Today oil prices let up slightly, but still remain above the $72 dollar mark. Crude oil opened the day at $71.97, while diesel opened at $2.2110 and gasoline at $2.1164. These prices result from growing demand for fuel and a U.S. crude inventories draw that has been impeded by the two hurricanes we saw this month in the Gulf.
After all the market has been through with the pandemic and with storm season affecting fuel prices, things seem to be moving upward. Overall fuel demand has now been restored to pre-pandemic levels, where supply has come in at almost 21 million barrels per day. This is not far from 2019’s pre-pandemic numbers. With oil production continuing to come back online in the Gulf, output will continue to rise even more. Yesterday BP said that all four of their offshore rigs have resumed operations after they were halted for a long period of time during the Ida recovery efforts. The demand for oil continues to ramp up quickly as people are trying to get back to normalcy and more comfortable leaving their homes now.

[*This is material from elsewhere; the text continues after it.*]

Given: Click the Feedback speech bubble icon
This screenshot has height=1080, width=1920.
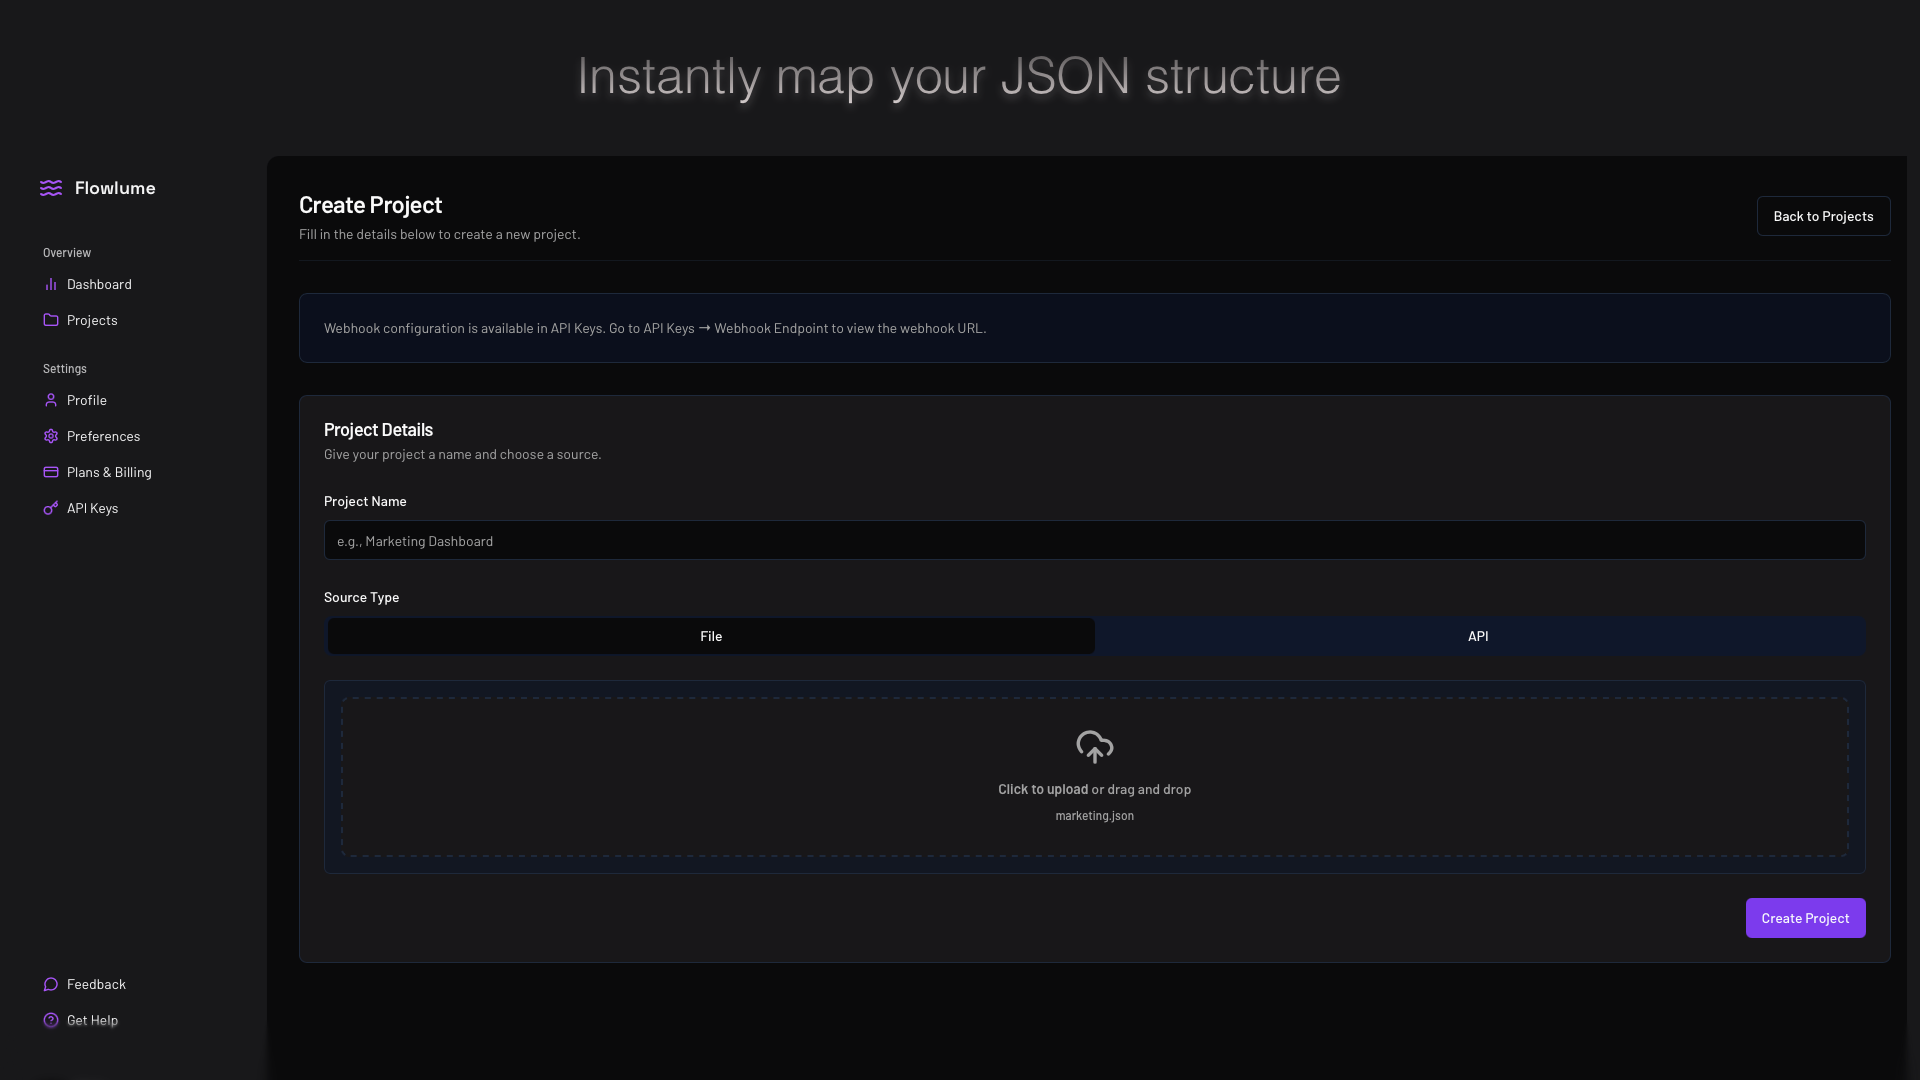Looking at the screenshot, I should tap(51, 984).
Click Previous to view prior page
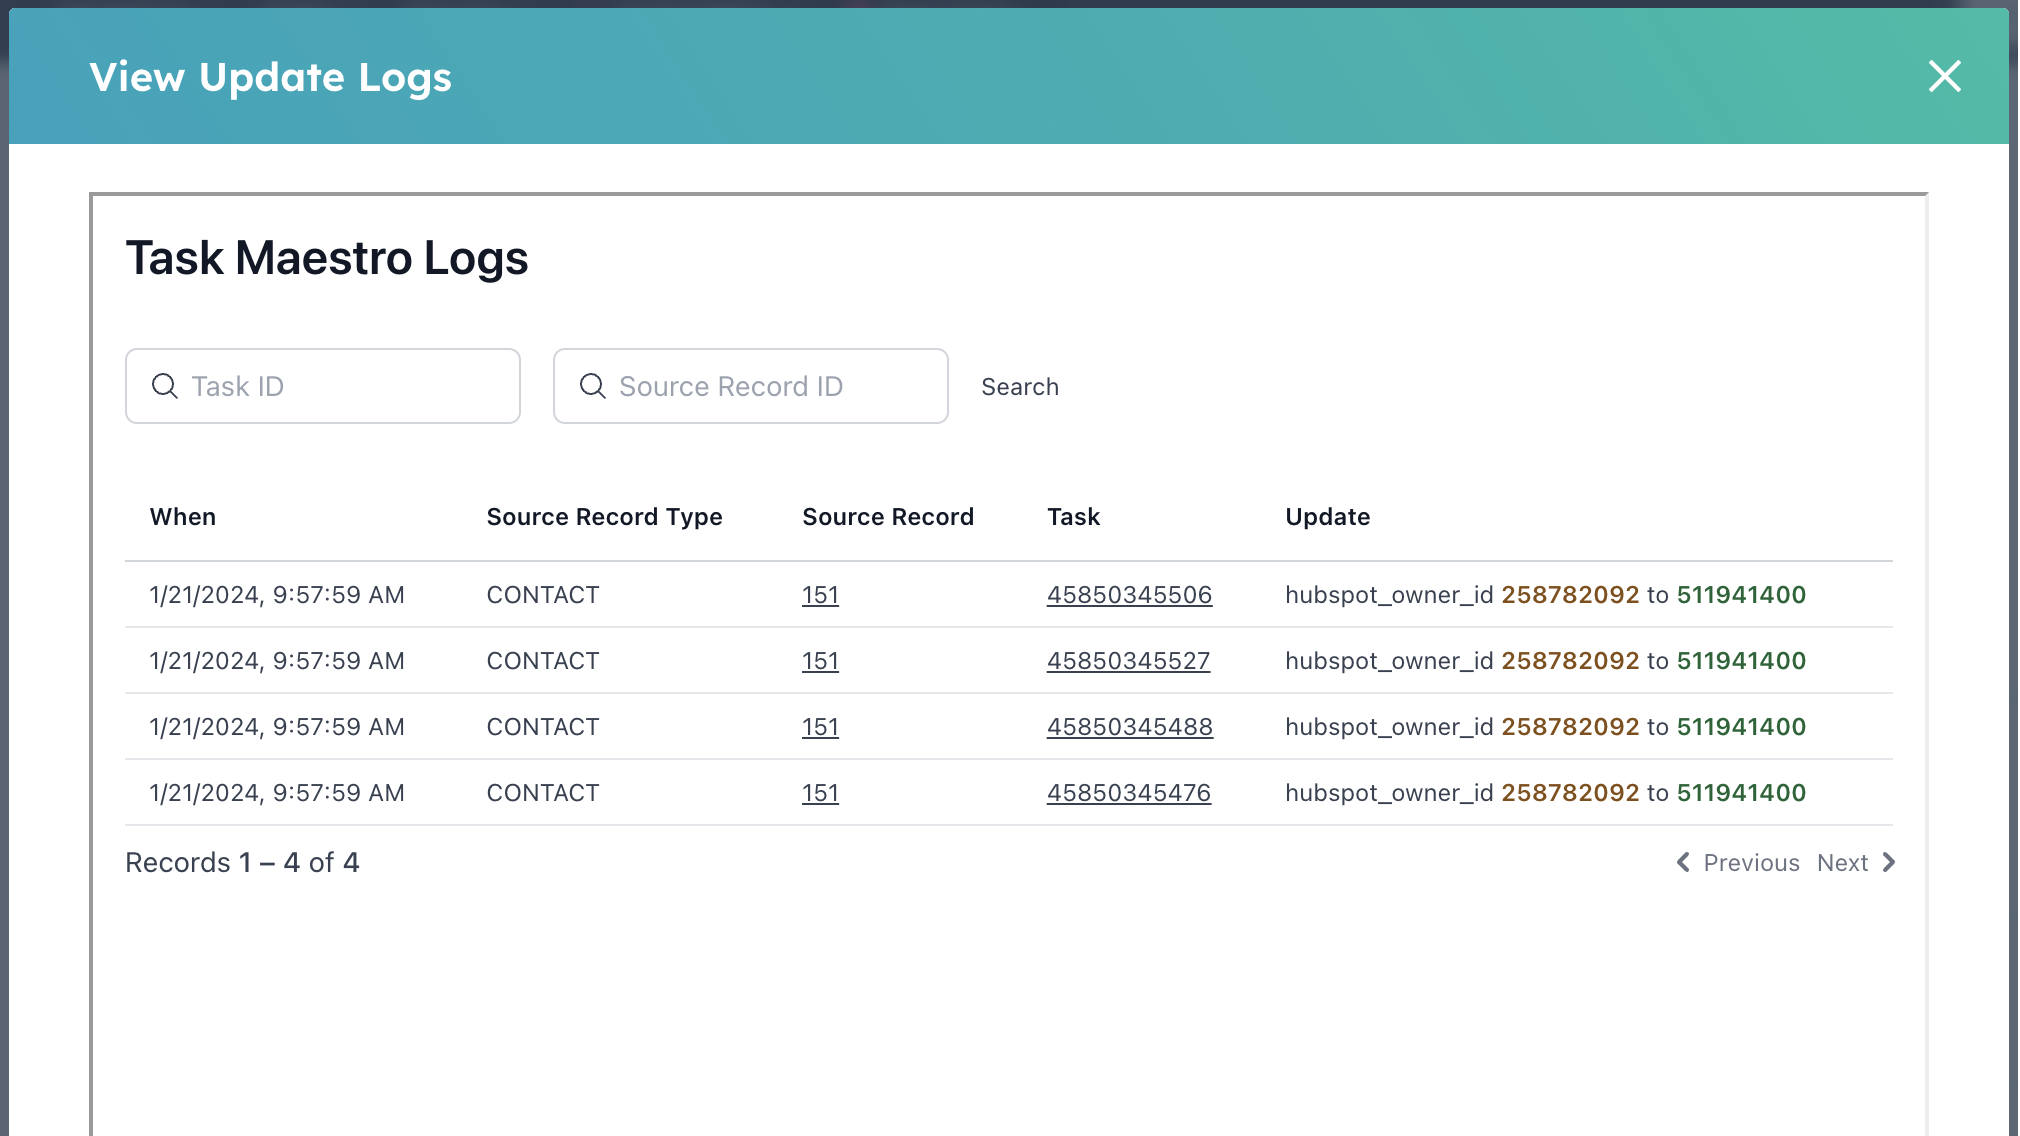Image resolution: width=2020 pixels, height=1136 pixels. coord(1750,862)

People are starting to feel safer, which means they are more likely to travel. Inherently this is sparking a global fuel demand increase. This week new reports from the CDC showing Covid-19 cases declining made headlines. While officials say to not let your guard down, many can rest easy knowing that there is hope when talking about Covid-19 and new cases. One worry for health officials is winter just around the corner, where sickness is rampant during that season. As people continue to get vaccinated and for some even getting booster shots, one thing remains clear: With oil supply and demand starting to reach normal numbers, there is a very positive outlook going forward.